The district's budget cuts will come less than two months after voters supported a new 5.9-mill levy that will generate about $3.5 million a year and cost $181 per year for the owner of a $100,000 home.

Still, fourth-grade teacher Mary McGill said she was not surprised by the cuts.

The mother of four is the head of Clay High School's Academic Boosters, a parent-teacher organization.

"It was very well publicized before the vote that cuts would have to be made," she said. "Our union officials and also our administrators had been very open."

Mrs. McGill agrees the state's school funding system is to blame, not the school district.

But the budget cuts, she said, will not affect the quality of education.

"Some of the bus routes are going to be changed and have been changed," she said. "Field trips, that will be changed, things like art and music. Those are the kinds of things affecting their overall school day."

The $7.5 million figure school officials have cited in terms of lost revenue does not include money allocated to the district through the state's Commercial Activities Tax, which was also passed in 2005 to make up for revenue lost as a result of State House Bill 66.

Mrs. Fruth said Oregon Schools is scheduled to receive $4 million this year generated by the CAT tax, which she said gives the state direct control over money that was controlled by local government in the form of personal tangible property taxes.

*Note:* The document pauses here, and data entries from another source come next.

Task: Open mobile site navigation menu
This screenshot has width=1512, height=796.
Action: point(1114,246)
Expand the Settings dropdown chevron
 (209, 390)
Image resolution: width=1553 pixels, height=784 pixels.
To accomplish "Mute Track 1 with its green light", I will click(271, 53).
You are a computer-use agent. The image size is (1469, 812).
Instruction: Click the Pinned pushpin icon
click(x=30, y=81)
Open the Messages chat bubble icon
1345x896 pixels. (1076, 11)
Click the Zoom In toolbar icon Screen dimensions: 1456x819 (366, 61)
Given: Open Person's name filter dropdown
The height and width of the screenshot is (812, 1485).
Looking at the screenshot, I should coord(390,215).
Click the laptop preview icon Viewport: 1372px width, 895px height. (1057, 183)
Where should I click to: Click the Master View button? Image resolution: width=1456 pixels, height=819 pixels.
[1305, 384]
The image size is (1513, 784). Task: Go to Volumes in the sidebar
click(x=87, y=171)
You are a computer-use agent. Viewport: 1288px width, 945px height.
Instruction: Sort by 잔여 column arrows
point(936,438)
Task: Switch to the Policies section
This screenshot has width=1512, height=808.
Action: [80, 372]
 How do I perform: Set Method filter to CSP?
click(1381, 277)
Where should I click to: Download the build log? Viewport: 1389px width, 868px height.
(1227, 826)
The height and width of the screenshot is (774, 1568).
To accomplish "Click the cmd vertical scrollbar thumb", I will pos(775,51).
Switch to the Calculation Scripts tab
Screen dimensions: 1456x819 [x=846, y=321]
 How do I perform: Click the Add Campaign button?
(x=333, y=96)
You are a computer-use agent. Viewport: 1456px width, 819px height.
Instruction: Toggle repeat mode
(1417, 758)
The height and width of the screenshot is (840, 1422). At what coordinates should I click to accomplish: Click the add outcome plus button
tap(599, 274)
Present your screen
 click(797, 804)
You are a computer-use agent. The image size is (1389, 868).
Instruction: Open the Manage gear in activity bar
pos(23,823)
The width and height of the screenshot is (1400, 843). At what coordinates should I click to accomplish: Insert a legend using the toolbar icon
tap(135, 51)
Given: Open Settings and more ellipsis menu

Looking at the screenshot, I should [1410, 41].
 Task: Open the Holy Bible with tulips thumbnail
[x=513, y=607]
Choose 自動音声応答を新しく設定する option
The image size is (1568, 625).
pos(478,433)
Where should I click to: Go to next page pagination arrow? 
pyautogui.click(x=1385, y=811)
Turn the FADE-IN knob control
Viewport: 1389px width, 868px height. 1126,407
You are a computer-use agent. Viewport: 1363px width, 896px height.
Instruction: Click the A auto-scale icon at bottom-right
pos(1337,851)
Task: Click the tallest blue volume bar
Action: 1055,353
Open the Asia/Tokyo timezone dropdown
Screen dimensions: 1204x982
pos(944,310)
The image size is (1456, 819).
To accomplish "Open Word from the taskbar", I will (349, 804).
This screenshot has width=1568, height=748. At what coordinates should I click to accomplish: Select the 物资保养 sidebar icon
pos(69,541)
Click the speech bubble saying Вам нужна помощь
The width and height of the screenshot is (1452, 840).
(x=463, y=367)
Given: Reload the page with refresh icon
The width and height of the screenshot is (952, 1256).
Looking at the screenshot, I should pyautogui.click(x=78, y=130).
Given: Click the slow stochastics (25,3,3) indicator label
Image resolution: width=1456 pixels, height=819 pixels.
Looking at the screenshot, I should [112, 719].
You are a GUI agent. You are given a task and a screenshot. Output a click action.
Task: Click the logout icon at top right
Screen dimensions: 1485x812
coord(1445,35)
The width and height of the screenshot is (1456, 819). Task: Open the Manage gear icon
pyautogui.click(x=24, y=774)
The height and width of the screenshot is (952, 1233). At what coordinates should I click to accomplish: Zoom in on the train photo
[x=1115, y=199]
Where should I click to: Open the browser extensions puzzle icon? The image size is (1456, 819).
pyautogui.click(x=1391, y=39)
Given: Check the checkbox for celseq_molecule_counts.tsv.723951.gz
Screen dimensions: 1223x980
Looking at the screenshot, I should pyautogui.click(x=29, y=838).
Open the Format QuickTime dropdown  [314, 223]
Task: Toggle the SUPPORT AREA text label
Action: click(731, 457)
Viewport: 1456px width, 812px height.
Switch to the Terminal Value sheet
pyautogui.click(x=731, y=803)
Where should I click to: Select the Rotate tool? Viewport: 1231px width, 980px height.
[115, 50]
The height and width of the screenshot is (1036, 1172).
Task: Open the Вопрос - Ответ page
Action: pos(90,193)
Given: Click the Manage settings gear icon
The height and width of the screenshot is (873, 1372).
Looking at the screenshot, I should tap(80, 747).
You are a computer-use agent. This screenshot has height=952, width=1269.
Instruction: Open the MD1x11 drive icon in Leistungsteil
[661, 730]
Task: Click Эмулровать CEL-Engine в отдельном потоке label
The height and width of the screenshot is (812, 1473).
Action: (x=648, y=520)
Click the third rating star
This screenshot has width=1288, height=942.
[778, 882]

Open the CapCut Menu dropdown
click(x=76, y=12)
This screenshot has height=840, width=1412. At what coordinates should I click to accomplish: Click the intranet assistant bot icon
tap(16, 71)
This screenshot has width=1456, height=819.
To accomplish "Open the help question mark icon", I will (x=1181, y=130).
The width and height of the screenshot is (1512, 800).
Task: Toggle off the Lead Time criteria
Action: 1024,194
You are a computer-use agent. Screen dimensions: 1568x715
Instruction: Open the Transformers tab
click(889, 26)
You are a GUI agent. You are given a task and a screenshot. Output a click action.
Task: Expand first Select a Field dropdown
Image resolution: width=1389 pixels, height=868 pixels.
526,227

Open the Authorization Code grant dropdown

She points out that although it was designed to "hold harmless" local school districts by replacing lost property tax revenue, the CAT tax collects money at a 2004 revenue stream that does not cover the cost of business in 2008.

"There's just no revenue growth for us at all, none," she said. "And unfortunately our revenue expenses just continues to rise. The only place we can go is to the tax payers, which creates a problem for everybody."